Es una idea que se lanza (y, de fructificar, se cobrará por ella): si no son posibles los derechazos ya que el borrego salió con vocación de armario, que el torero lo ordeñe sentado en una sillita de enea. Esto también valdría la oreja.

De cualquier forma los borregos todavía guardan un recóndito instinto agresivo pues aún quedan toreros que no se fían de ellos. Torero tan experimentado y tan hecho a sórdidas batallas táuricas como César Rincón, no se fiaba ni un pelo. La desconfianza de César Rincón debía de ser insuperable. Quién le ha visto y quién le ve. Aquel diestro dominador y valeroso que arrebataba a las multitudes y se ganó los corazones de la afición, era incapaz de aguantar el derrotado embroque de los borregos, conducir con templanza su mustio caminar, ligarles los pases.

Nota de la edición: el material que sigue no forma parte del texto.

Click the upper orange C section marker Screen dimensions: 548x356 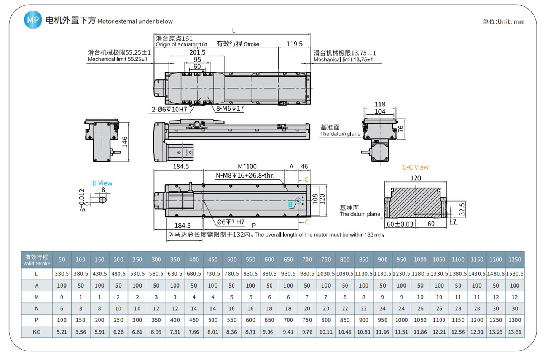[x=306, y=180]
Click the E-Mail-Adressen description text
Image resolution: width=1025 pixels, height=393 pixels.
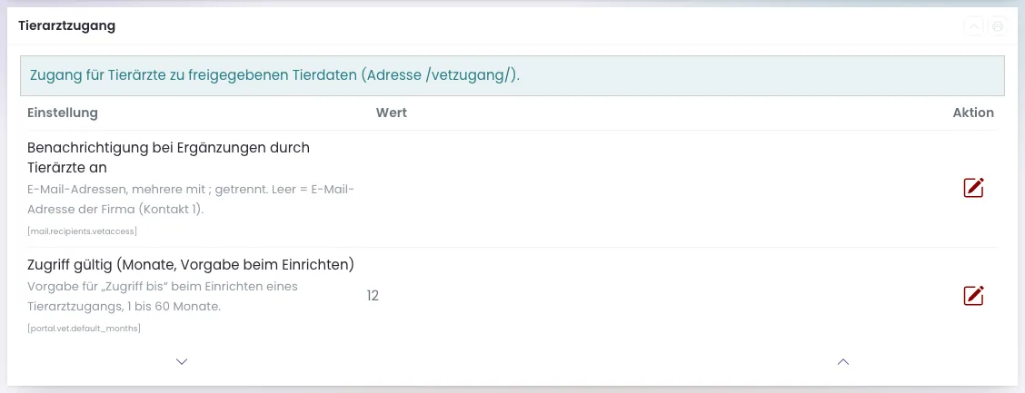191,200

Borreguez y debilidad supinas padecía el lote que estaba destinado a Enrique Ponce. Cuanto más figura menos toro; es el axioma. No dio Enrique Ponce ni un lance de capa digno de tal nombre, ni un pase de muleta con propósito de cruzamiento y reunión. Para qué. Tomaba fuera de cacho al agonizante, lo embarcaba con el pico de la muleta cuidando la composición... y se le iba al garete.

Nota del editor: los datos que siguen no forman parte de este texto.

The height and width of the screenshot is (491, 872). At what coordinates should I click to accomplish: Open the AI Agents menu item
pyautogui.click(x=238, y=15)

El contraste fue Eugenio de Mora, que venía pegando. Claro que si no era en este día de confirmación de alternativa para cuándo lo iba a dejar. Se afanó en los derechazos y los naturales al toro de la confirmación, que no le salieron inspirados, y se midió corajudo con en el último de la tarde. Recibió a ese toro con dos emocionantes largas cambiadas de rodillas y le instrumentó una faena de muleta larga y bullidora iniciada con circulares de rodillas; menudo alarde si el borrego no se llega a caer. Un poco más vivaz el animalote que sus hermanos, aprovechó Mora para sacarle pases por ambos lados en tandas de factura desigual, suaves unos, destemplados otros. Mató de bajonazo y hubo ocasión de darle una oreja, que servía para su cartel y también para legitimar la borregada. Los taurinos, según costumbre, se habían salido con la suya.

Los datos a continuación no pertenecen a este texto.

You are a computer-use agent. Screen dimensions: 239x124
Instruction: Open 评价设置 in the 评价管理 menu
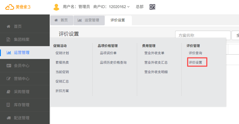195,63
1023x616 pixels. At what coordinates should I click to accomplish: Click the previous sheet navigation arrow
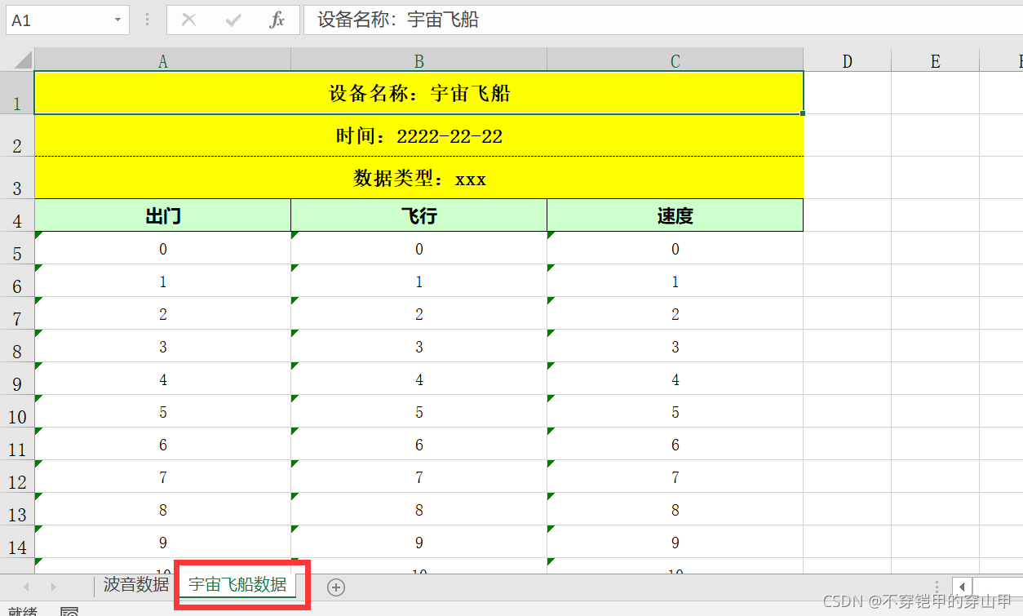[26, 587]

«¡Aprende, Ponce!», gritó un inoportuno espectador. Pero Ponce no tiene nada que aprender. Ponce se lo sabe todo. Ponce está en la cresta de la ola. Ponce es el epicentro de lo que aquí se cuece. En una barrera se encontraba el Vicepresidente del Gobierno, Fracisco Álvarez Cascos; en el redondel, Enrique Ponce; en lo alto de la puerta de arrastre, la televisión: el triángulo de las Bermudas.